„Deadpool 2“: Zynischer Comic-Mutant
Morden und quatschen

Er ist der Badboy unter den Marvel-Superhelden: Deadpool. In seinem zweiten Abenteuer wird der rot gewandete Zyniker mit Hang zur sadistischen Gewalt zum Retter, und mit dem aus der Zukunft herbeigerauschten Terminator Cable wartet ein ebenbürtiger Gegner auf ihn – gespielt von Josh Brolin, dem fiesen Thanos aus dem jüngsten „Avengers“-Hit.

Freitag, 18.05.2018, 14:05 Uhr

Aus der Zukunft herbeigerauscht: Terminator Cable (Josh Brolin)
Aus der Zukunft herbeigerauscht: Terminator Cable (Josh Brolin) Foto: dpa

Zu Beginn steht ein persönlicher Trauerfall: Deadpool will sich selbst entleiben, wird aber ins X-Men-Herrenhaus gebracht, wo er den feurigen Teenie-Mutanten Russell unter seine Fittiche nimmt – was ihn zunächst mit Cable, dann mit einem fiesen Waisenhausleiter und schließlich mit dem Bösewicht Juggernaut in Konflikt bringt.

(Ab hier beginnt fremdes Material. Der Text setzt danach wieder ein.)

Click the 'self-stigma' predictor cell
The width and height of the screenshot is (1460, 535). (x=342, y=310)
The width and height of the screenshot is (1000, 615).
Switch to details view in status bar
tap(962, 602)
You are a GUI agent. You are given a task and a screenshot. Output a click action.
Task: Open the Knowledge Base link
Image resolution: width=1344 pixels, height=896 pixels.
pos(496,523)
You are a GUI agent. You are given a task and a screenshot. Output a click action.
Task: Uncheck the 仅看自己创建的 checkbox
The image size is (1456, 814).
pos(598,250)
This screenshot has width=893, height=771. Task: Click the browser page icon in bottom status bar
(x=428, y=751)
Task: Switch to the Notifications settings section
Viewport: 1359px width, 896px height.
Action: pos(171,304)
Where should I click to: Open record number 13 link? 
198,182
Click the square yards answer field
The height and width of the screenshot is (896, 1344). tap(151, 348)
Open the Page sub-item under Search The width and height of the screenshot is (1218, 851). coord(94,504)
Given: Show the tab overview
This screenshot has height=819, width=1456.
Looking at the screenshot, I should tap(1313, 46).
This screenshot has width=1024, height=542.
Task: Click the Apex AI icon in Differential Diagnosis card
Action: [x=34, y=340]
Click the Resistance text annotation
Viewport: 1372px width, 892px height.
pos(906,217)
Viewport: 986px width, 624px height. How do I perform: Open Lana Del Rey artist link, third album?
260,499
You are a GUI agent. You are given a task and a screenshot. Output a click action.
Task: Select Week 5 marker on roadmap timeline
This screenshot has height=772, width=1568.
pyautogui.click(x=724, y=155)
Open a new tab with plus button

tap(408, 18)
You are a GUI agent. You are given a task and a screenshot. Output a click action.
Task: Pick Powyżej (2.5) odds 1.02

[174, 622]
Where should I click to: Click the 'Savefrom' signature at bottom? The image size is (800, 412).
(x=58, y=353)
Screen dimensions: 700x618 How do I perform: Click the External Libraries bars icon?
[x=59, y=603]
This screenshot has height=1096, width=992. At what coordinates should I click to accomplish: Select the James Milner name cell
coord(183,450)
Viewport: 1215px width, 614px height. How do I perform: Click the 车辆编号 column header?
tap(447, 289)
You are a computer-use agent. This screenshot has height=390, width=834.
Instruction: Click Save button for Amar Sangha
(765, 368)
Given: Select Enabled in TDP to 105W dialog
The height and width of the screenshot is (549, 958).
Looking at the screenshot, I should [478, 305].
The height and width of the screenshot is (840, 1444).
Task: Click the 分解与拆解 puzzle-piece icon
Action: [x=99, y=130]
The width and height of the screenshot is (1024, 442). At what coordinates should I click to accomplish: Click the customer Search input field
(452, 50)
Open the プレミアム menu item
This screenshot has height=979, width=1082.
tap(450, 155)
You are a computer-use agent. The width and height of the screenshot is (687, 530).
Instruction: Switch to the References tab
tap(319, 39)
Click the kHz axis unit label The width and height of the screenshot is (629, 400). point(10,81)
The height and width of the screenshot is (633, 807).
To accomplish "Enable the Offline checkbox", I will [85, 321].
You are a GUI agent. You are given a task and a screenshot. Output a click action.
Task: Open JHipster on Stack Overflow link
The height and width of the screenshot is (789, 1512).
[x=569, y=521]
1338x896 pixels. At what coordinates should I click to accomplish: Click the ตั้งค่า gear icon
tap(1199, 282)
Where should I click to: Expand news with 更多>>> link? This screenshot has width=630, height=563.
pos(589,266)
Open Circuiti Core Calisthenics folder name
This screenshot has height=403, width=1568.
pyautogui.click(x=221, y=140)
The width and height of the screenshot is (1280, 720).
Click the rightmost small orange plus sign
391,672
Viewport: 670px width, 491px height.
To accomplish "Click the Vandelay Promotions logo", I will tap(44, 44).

Das ist kein doller Plot, dafür scheppert es erkennbar heftiger als im ersten Teil – was daran liegt, dass Regisseur David Leitch („Atomic Blonde“) mit einem deutlich größeren Budget operieren konnte.

Die Deadpool-Filme sind kein Teil des „Marvel Cinematic Universe“, stattdessen schließen sie inhaltlich an die X-Men-Filme an, was in dieser Fortsetzung besonders deutlich wird – nicht nur, weil einige bekannte X-Men auftauchen, sondern auch, weil Deadpool hier erstmals die sogenannte „X-Force“ zusammenstellt, eine Art Mutanten-Sondereinsatzkommando (mit Cameo von Brad Pitt!), für das derzeit ein eigenes Kinoabenteuer vorbereitet wird.

Der Rest von „Deadpool 2“ folgt indes dem Rezept des Erstlings: Wie Shakespeares Richard III reißt Deadpool immer wieder die vierte Wand ein und quatscht mit dem Publikum, jeder Anflug von Gefühligkeit wird mit zynischen Sprüchen niedergeblödelt, gern gehen die Scherze selbstironisch auf Kosten des Hauptdarstellers Ryan Reynolds, der auch am Drehbuch mitschrieb.

Zartbesaiteten Zuschauern könnte das in Verbindung mit der durchaus drastischen Gewalt sehr bald auf den Senkel gehen, doch wer die vielen popkulturellen Verweise entschlüsseln kann, dürfte definitiv seinen Spaß haben.